DESCRIPTION OF THE TASK
What you write must match, character for character, the lines from the one with "The image size" down to the one with "Click the 944" in the listing below, minus its pictures.
DATA SHOWN section start
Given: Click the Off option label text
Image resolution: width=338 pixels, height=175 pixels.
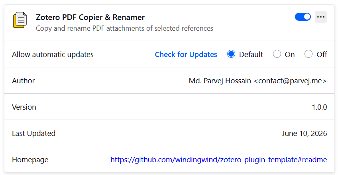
DATA SHOWN section end
DATA SHOWN section start
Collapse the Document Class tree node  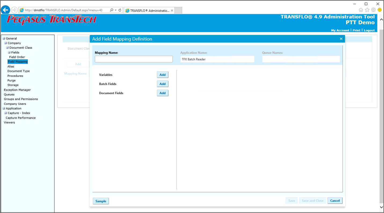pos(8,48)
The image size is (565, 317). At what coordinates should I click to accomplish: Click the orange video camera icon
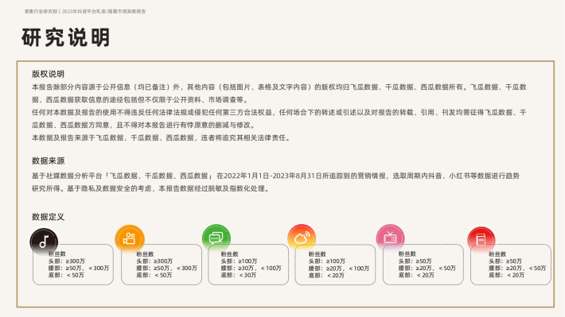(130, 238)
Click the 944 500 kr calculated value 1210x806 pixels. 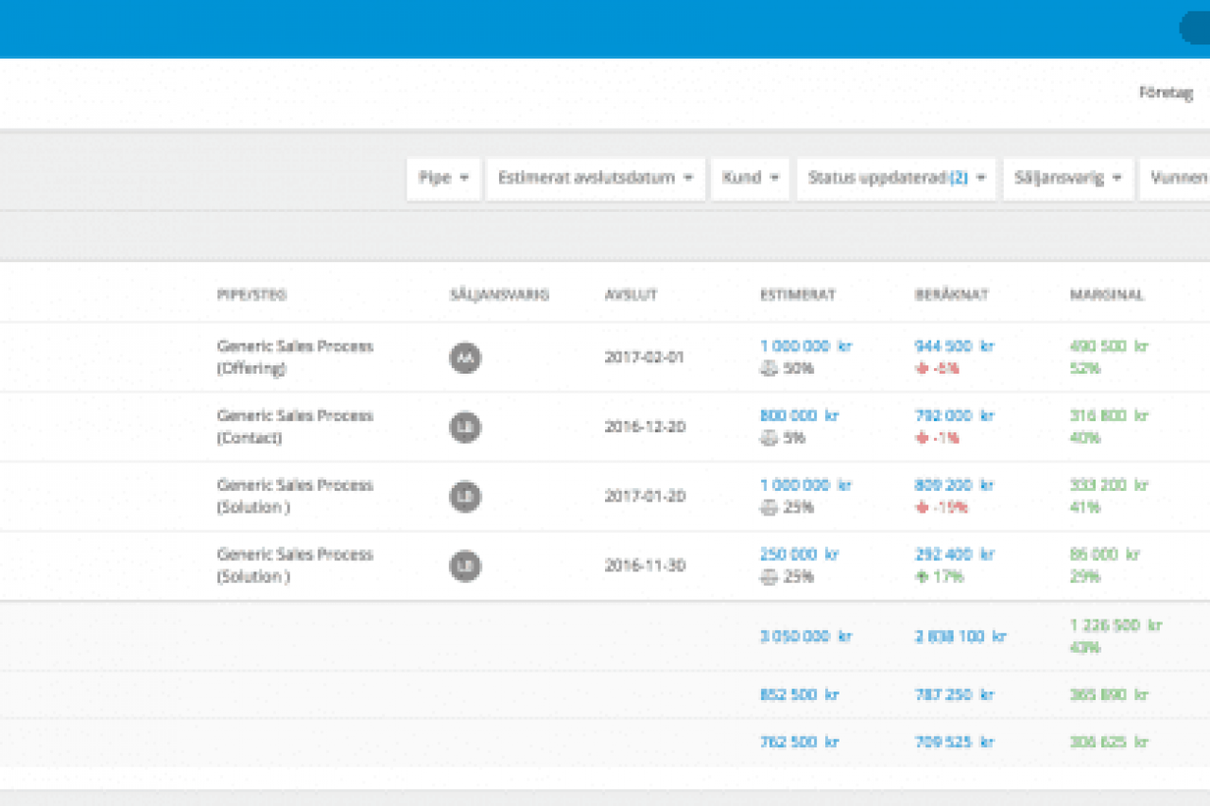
DATA SHOWN section end
REPLY TO THE EXERCISE
The image size is (565, 317). At what coordinates should I click to accomplish: Click the orange video camera icon
(130, 238)
Click the 944 500 kr calculated value 1210x806 pixels. 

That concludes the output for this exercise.